For Pierre A. Riffard, esotericism is "occult teaching, doctrine or theory, technique or process, of symbolic expression, of a metaphysical nature, of initiatory intent. Druidism, compagnonnage (the traditional French system of training craftsmen), alchemy are esotericisms."

Pierre A. Riffard defended a Doctor of Philosophy thesis on the Greek formula ἓν καὶ πᾶν (hen kai pān, "the One and the All"), then a Doctor of Arts thesis on L'Idée d'ésotérisme [The Idea of Esotericism] (Paris 1 Sorbonne University, 1987), after conducting research into occultism.
Author of the Dictionnaire de l'ésotérisme [Dictionary of Esotericism] (Payot, 1983), which is an authoritative work in the field, he has also written two sizeable volumes for the "Bouquins" collection of France's Editions Robert Laffont publishing house; one is devoted to esotericism in general: L'ésotérisme. Qu'est-ce que l'ésotérisme ? [Esotericism. What is Esotericism?], 1990; the other treats with non-Western esotericisms: Ésotérismes d'ailleurs [Esotericisms from other lands], 1997. As soon as 87, he proposed nine invariants for defining an esotericism:
1. the discipline of the arcane (keeping the secret). New Testament: "Do not give dogs what is sacred; do not throw your pearls to pigs. If you do, they may trample them under their feet, and then turn and tear you to pieces."
2. the impersonality of the author (showing the superhuman aspect of the message).
3. the contrast between the esoteric and the exoteric (distinguishing the initiated from the uninitiated, the occult from the manifest).
4. the subtle (admitting invisible or higher planes of reality: human aura, etheric body, astral influences, telluric waves, guardian angels, etc.). Alice Bailey: "Esotericism is a science, essentially the science of the soul of all things."
5. analogies and correspondences (comparing all the parts of the universe: macrocosm and microcosm, gums and fingers, blood and sap, colours and organs, animals and virtues, etc.).
6. formal numbers (choosing symbolic arithmetic as the archetypal key: golden ratio, cosmic cycles, kabbalah of gematria, metres in poetry, rhythms in music, etc.). Pythagoras: "Things are numbers. ΄Ολα τα πράγματα είναι αριθμοί."
7. the occult arts (using alchemy, astrology, divination, magic, occult medicine).
8. the occult sciences (hermeneutics, numerology, theosophy, the study of the afterlife, paradoxography (the cataloguing of wondrous phenomena), etc.).
9. lastly, and above all, initiation (seeking improvement, spiritual liberation for others, for oneself or rather for the SELF).
In other terms,
"An esotericism is teaching which takes the form of a secret doctrine or of an initiatory organisation, a spiritual practice or an occult art."

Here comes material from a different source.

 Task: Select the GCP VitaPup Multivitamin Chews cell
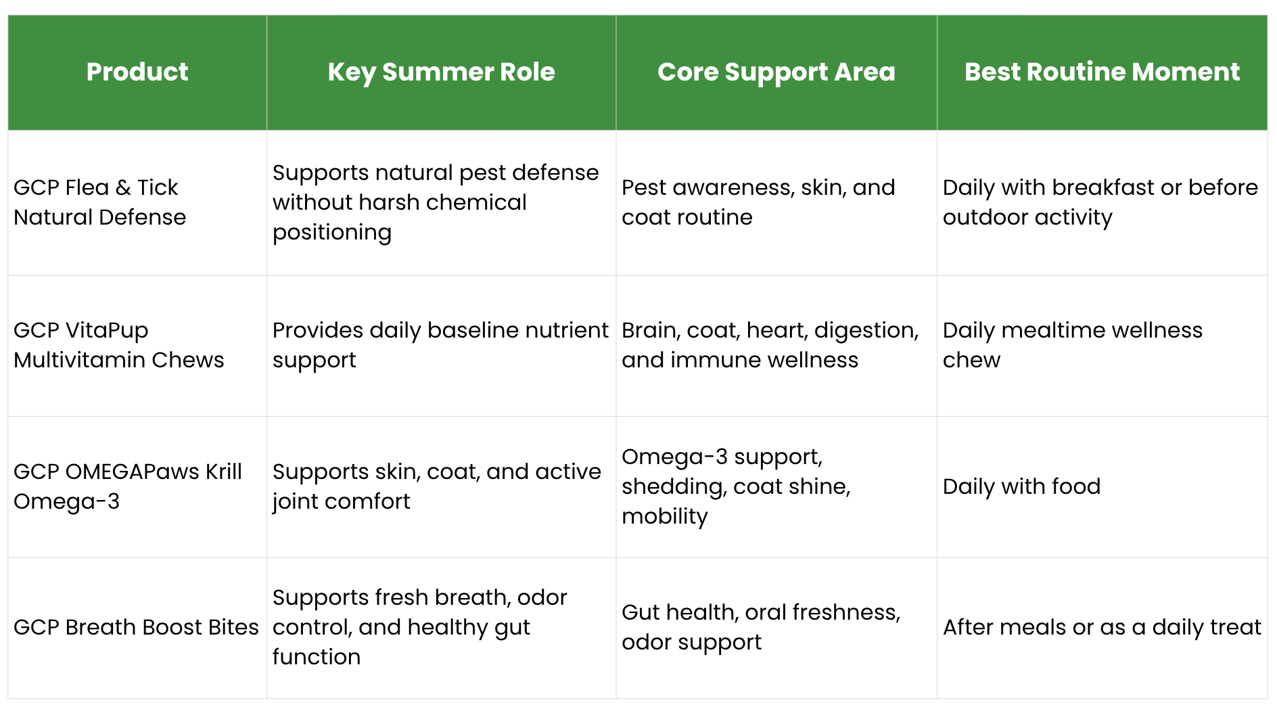pos(137,345)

As regards form, esotericists have a secret: paralipsis (apophasis). They purport to say nothing, while at the same time discreetly revealing something (In saying "I will say nothing about the sacred nature of sexuality", I have said that sexuality does indeed have a sacred nature). For example, symbols such as the apple or the coiled serpent reveal numerous clues or keys to sexuality, while simultaneously appearing to obfuscate the discourse or image.

As regards content, esotericists have another secret: reversion. They reverse ordinary ideas, they turn around commonplace behaviour, they overturn shared emotions, to return to the original. For example, kundalini yoga sends sexual energy up to the brain, and the alchemist returns to primary matter, when everything becomes possible and powerful again.

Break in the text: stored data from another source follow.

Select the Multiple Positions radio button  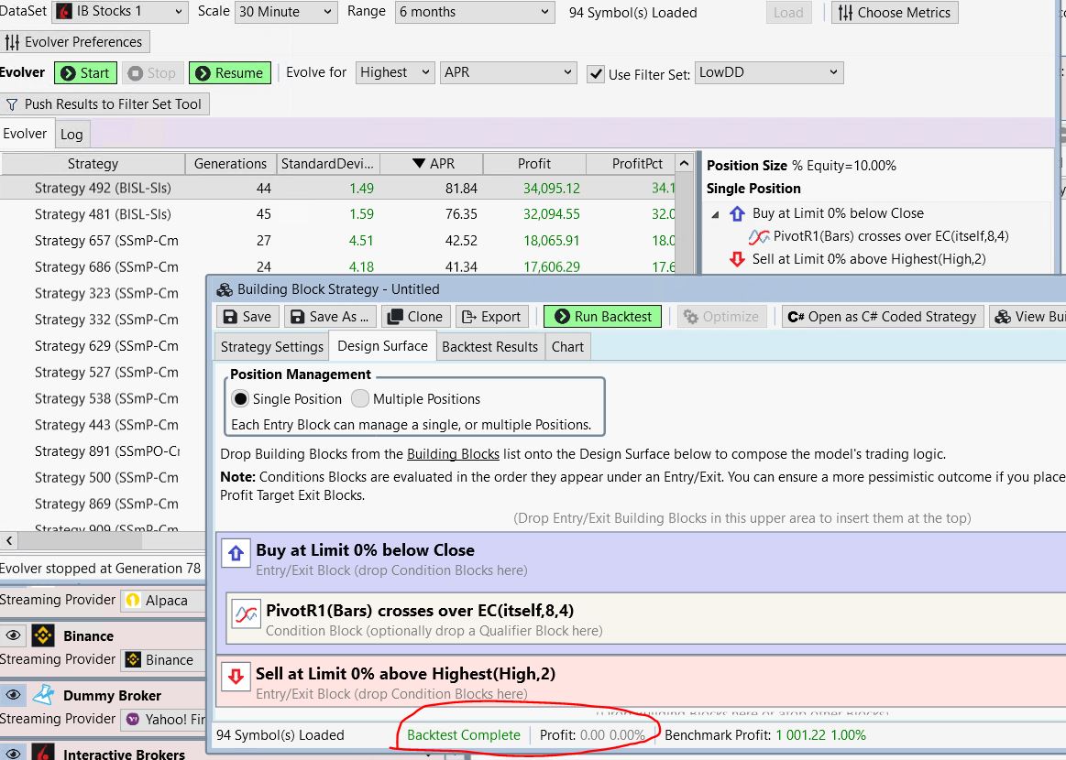coord(360,399)

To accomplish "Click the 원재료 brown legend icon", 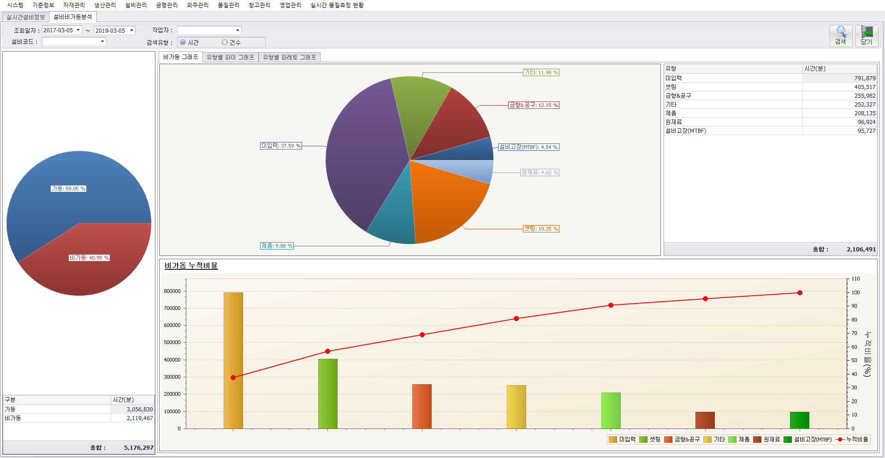I will (757, 440).
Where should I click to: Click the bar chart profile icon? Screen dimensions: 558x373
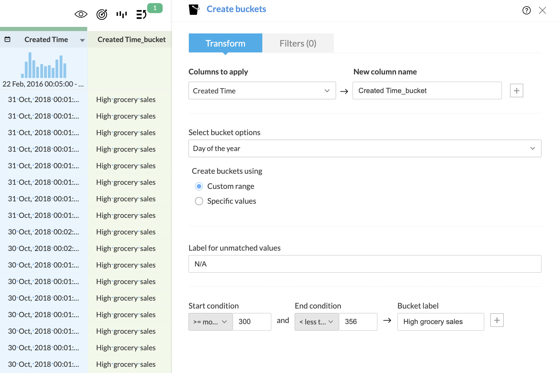tap(121, 14)
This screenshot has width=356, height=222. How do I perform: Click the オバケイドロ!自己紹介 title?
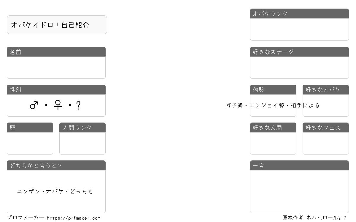click(x=50, y=25)
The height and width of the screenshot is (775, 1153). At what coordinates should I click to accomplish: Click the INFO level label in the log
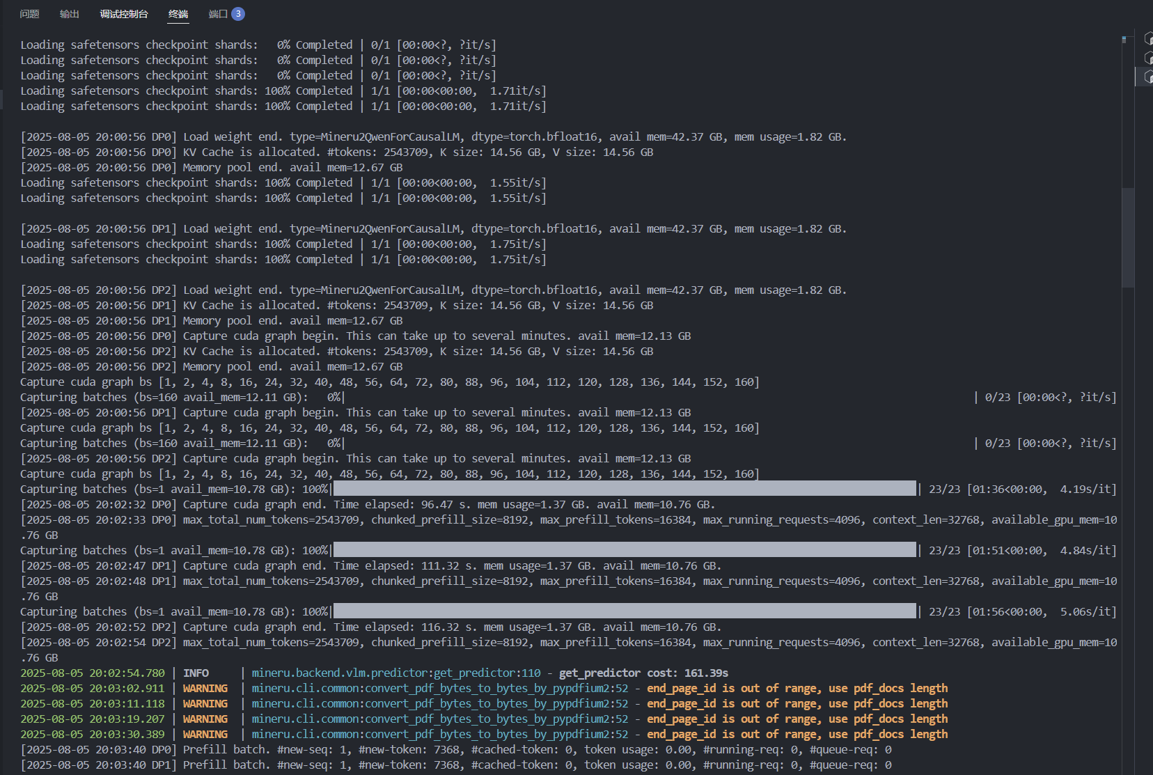[196, 673]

As regards sense, esotericists have no secrets; they just adopt a lifestyle, one which gives priority to the interior of things. For example, in love they prefer a state of consciousness higher than sexual pleasure; in alchemy they are more interested in the solar image of gold than its market value.
"Riffard's approach may thus be characterized as universalist, religionistic, and trans-historical: Esotericism is a basic 'anthropological structure' and as such not dependent on cultural mediation. Its scope in time and space includes the whole of human history." -Wouter J. Hanegraaff.

== Philosophy ==
Pierre A. Riffard recently published essays examining the lifestyle of philosophers from a psychological and sociological point of view (Les philosophes: vie intime ["Philosophers: private life"], 2004; Philosophie matin, midi et soir ["Philosophy morning, noon and night"], 2006. Paris: Presses Universitaires de France). In Les philosophes: vie intime, he draws attention to some of the philosopher's human traits, which are not generally mentioned, covering everyone from Thales to Sartre:
1. a handicap: being female. Only one woman philosopher (Hannah Arendt) featured on an official list of 305 classical philosophers compiled in 1991.
2. an opportunity: being an expatriate. More than 13% of philosophers are born outside their parent's home country, in the colonies. More than 54% of philosophers have lived abroad. Aristotle was born in Macedonia. Descartes spent 20 years in Holland.
3. an advantage: being an orphan. 68% of major philosophers are orphaned by the age of five.
4. no precociousness. As a statistical average, the first work is published at the age of 27, the masterpiece at the age of 42. Kant was already 57 years old when he published his masterpiece, The Critique of Pure Reason
5. acceptance of the culturally dominant language. It is necessary to speak a scholarly language. 23% of major philosophers have written Latin (until 1905 in France), 21% Greek and French, 13% English (this is becoming the dominant language).
6. rejection of the ideologically dominant religion. One enters philosophy by committing an assassination, of the God of the time, the beliefs of the time. The major philosophers are 51% Christian, 27% without religion and 19% pagan.
7. clumsiness in matters of the heart. The glories of love are not on the agenda for philosophers (apart from Auguste Comte). Giordano Bruno: "Truly, with respect to that sex [the female sex], what I abominate is that zealous and disordered venereal love which some are accustomed to expend for it, so that they come to the point of making their wit the slave of woman, and of degrading the noblest powers and actions of the intellectual soul."
8. the risk of madness. A good philosopher keeps his insanity in check: Heraclitus' melancholia, Auguste Comte's manic-depression, Hegel's anxiety, Jean-Jacques Rousseau's paranoia, Nietzsche's syphilitic meningoencephalitis, etc.
9. triumph over illness. Many philosophers suffer, but overcome, whether it be nephritis (Epicurus), kidney stones (Montaigne), paralysis (Blaise Pascal, Feyerabend), poor eyesight (Democritus, Plotinus, Condillac, Cournot, Gonseth), etc.
10. obscure identities. Philosophers play around a lot with pen names, anonymity, etc. Descartes and Kierkegaard advance in disguise.
11. a mixed bag of curriculum vitae. 43,7% of philosophers have been teachers, the rest have been members of the clergy (20,9%), politicians (9,3%), without profession (4,9%), doctors (4%), lawyers or jurists (3,1%), editors or journalists (3,1%), none or almost none have been artisans (Henry David Thoreau), farmers (Gustave Thibon) or sailors (Michel Serres).
12. feet! Aristotelian = περιπατητικός, peripatetic = "walking". Nietzsche: "All truly great thoughts are conceived while walking."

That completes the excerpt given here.